Ecoreati, secondo Istat non hanno nessuna importanza
Degli ecoreati se ne parla sempre troppo poco, ma quando assurgono a notizia del giorno lo fanno in modo molto preoccupante. Stando ai dati dell’Istat, il quadro degli ecoreati fornisce una situazione imbarazzante; sono stati presi in analisi gli anni che vanno dal 2014 al 2016 e ciò che ne esce è emblematico di una situazione che andrebbe presa molto sul serio.

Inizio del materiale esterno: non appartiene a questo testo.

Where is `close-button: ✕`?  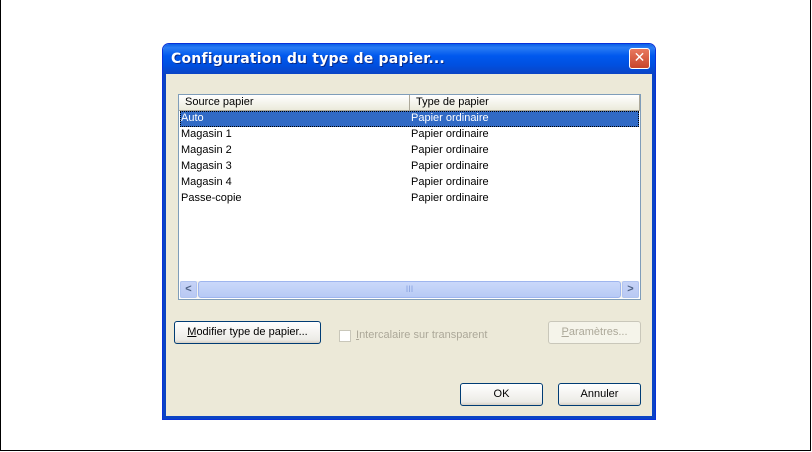 close-button: ✕ is located at coordinates (640, 58).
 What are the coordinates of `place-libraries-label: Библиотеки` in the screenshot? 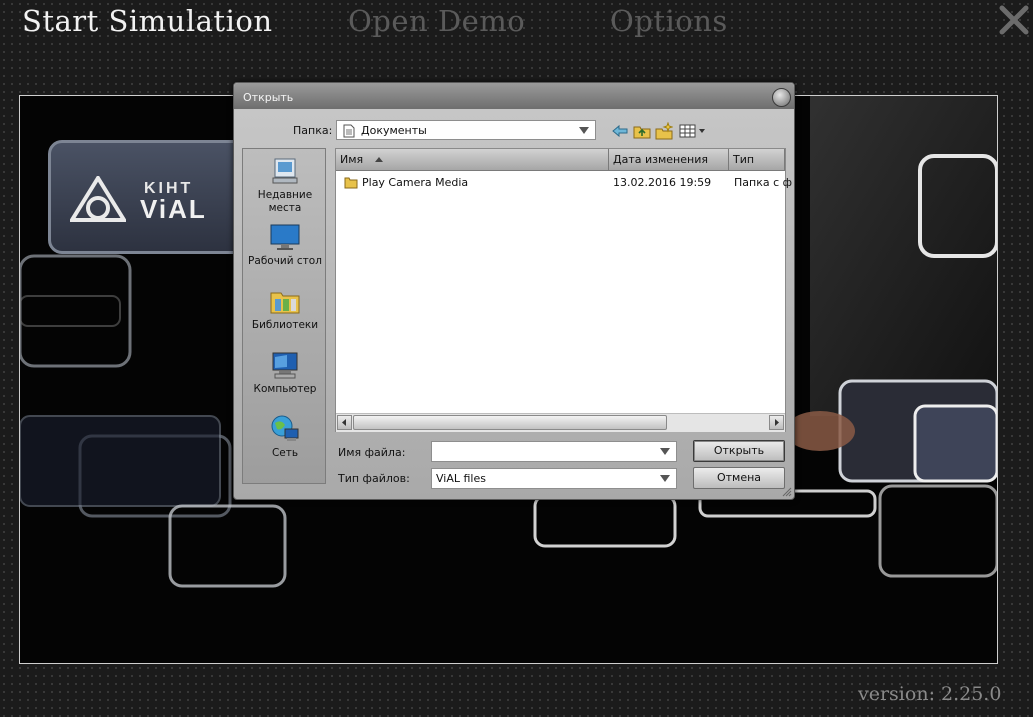 It's located at (285, 325).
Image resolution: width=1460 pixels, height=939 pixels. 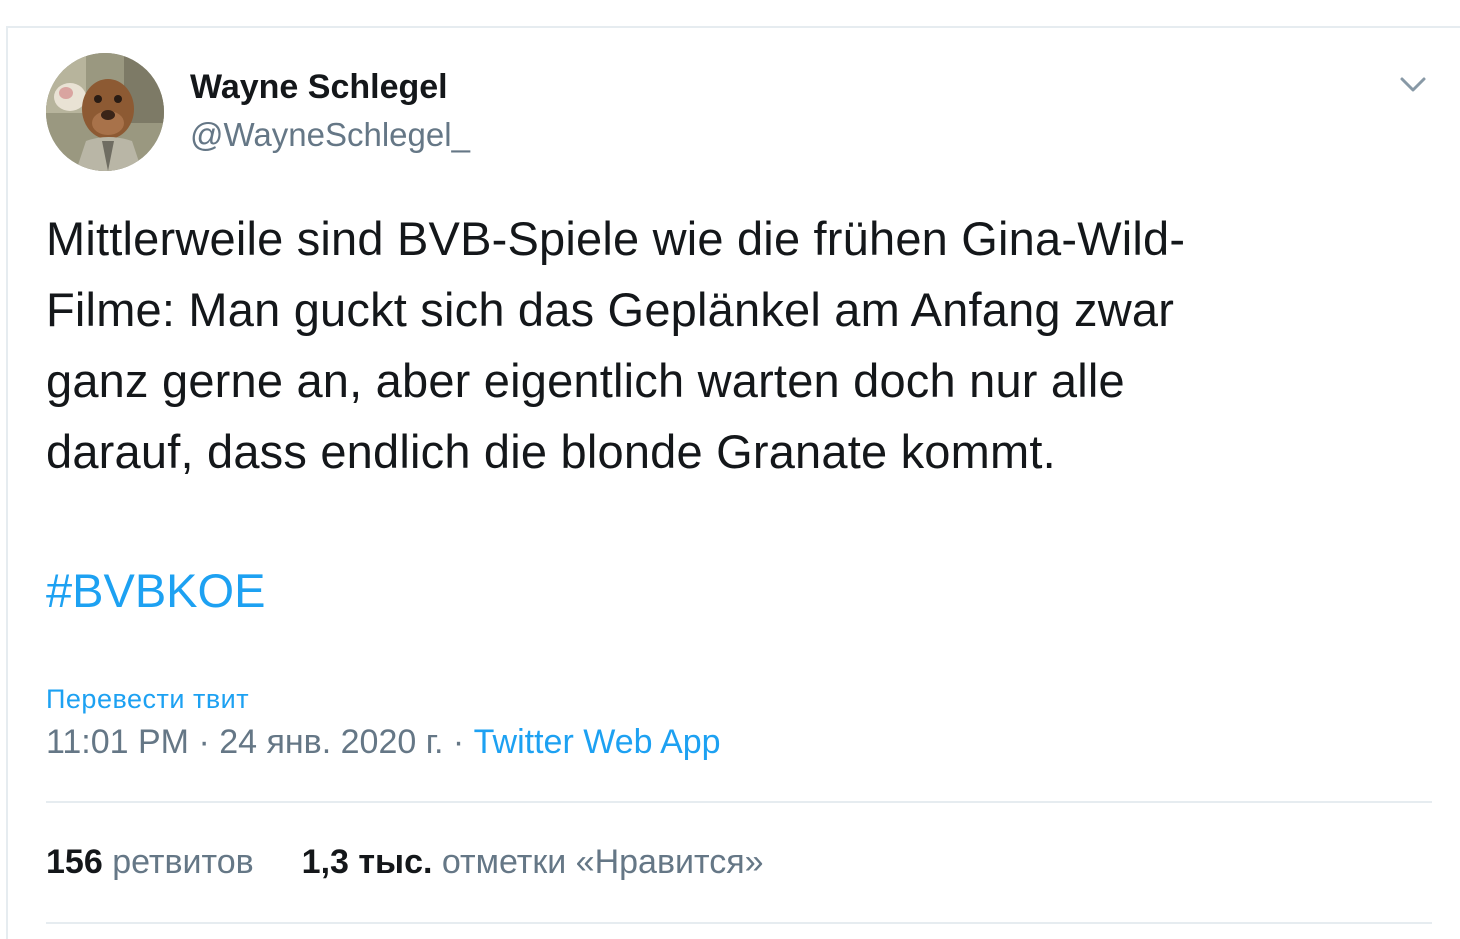 What do you see at coordinates (118, 742) in the screenshot?
I see `tweet-time: 11:01 PM` at bounding box center [118, 742].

Un’analisi di lungo periodo che riesce così a cogliere la dinamica del fenomeno del contrasto agli ecoreati, a partire dalla introduzione del Codice unico ambientale (2006) fino alla recente legge sui reati ambientali del 2015. I primi dati riguardano i procedimenti avviati dalle Procure passati da 4.774 nel 2007 a 12.953 nel 2014, per scendere a 10.320 nel 2016. Il dato segnala una progressiva maggiore attenzione dei magistrati inquirenti a cavallo del decennio, per arrivare prima a una stabilizzazione e poi a diminuzione, proprio in corrispondenza dell’avvio della nuova normativa.

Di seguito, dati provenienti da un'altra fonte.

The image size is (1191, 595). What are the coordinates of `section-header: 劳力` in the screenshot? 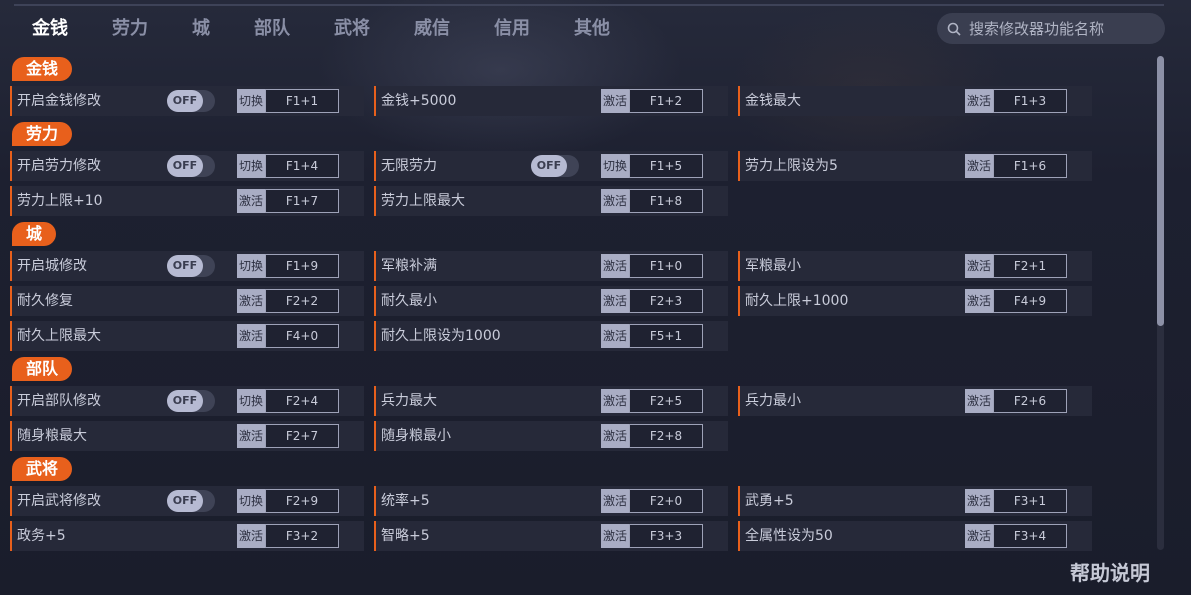 It's located at (42, 134).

La maggior parte di tale iniziative si è concentrata nella regioni del Mezzogiorno a dimostrazione dell’aumento dell’attenzione sugli ecoreati e che segnala anche una certa maturità del sistema di contrasto; il dato Istat, per la prima volta, ci indica quante indagini si trasformano in inizio dell’azione penale con il rinvio a giudizio e quante invece vengono archiviate.

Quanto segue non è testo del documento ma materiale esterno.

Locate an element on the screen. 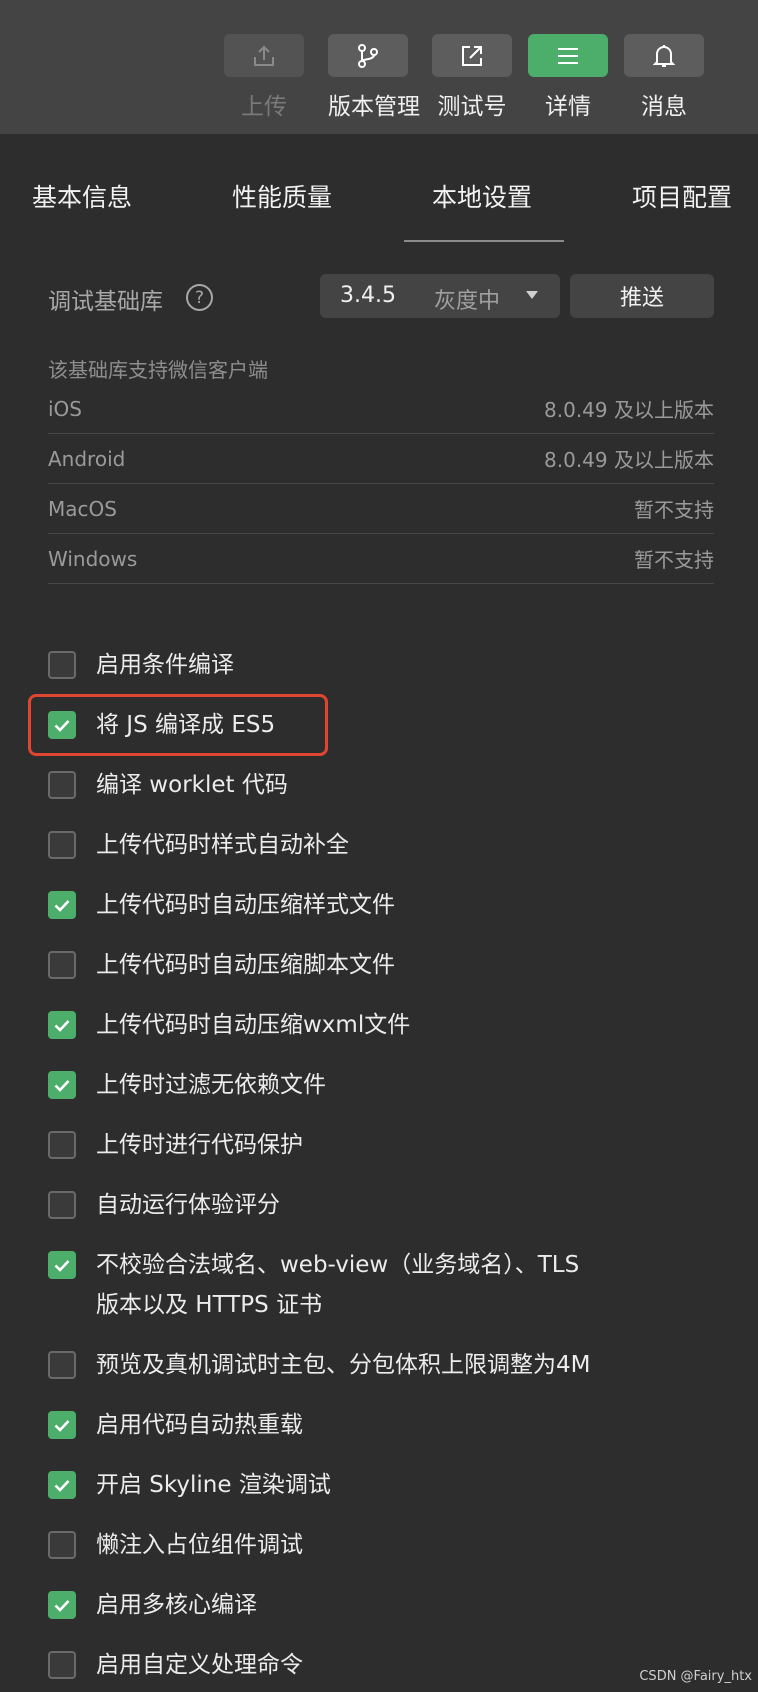 This screenshot has width=758, height=1692. option-label: 启用条件编译 is located at coordinates (165, 665).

Le archiviazioni sono passate dal 25% del 2006 ad oltre il 45% nel 2016; solo poco più di metà dei procedimenti quindi proseguono in un’azione penale, il cui esito (nei tre gradi di giudizio) per adesso non è noto. Nel 2016, su 10.320 fascicoli aperti, solo 5.633 si sono trasformati in azioni penali. Le indagini preliminari quindi spesso si concludono con un nulla di fatto in quanto indicatore di una complessità normativa di difficile e nebulosa interpretazione che impedisce alle forze dell’ordine l’applicazione delle norme e da li l’avvio delle indagini. Ed è qui che il governo e Parlamento dovrebbero intervenire mettendo mano ad una semplificazione che agevolerebbe le indagini e l’avvio delle pratiche processuali in quanto, altro dato dell’Istat, il 97% di questi procedimenti si è concluso con delle contravvenzioni.
Anche la durata delle indagini dovrebbe far riflettere; nel 2015 la durata media delle indagini è stata di 457 giorni (quasi un anno e mezzo), con punte fino a 608, aumentato del 30% rispetto al 2010. Altro segnale di qualcosa che ha bisogno di essere rivisto perché espone gli indagati a un periodo troppo lungo di incertezza, in un settore chiave della vita economica del Paese.
Stando alle indicazioni dell’Istat, il settore più a rischio è quello dei rifiuti con 8.792 procedimenti nel solo 2016 e le aree nella quale si è riscontrato il maggior pericolo sono il sud e le isole dove si è svolto il 50% dei procedimenti. A voler leggere i dati danno una fotografia molto interessante che dovrebbe servire da spunto per modificare le cose, ma il governo attuale, così come quelli precedenti, è in tutt’altre faccende affaccendato. Se nelle altre nazioni l’ambiente ha un posto di rilievo, in Italia è relegato ad un fastidioso contenzioso da risolvere con qualche battuta in campagna elettorale, relegando poi il tutto in un dimenticatoio.
Il sistema che dovrebbe portare alla punizione degli ecoreati necessita di semplificazione e snellimento della burocrazia, in modo da consentire alle forze dell’ordine di agire tempestivamente ed evitare che si commutino sanzioni che non servono a nulla.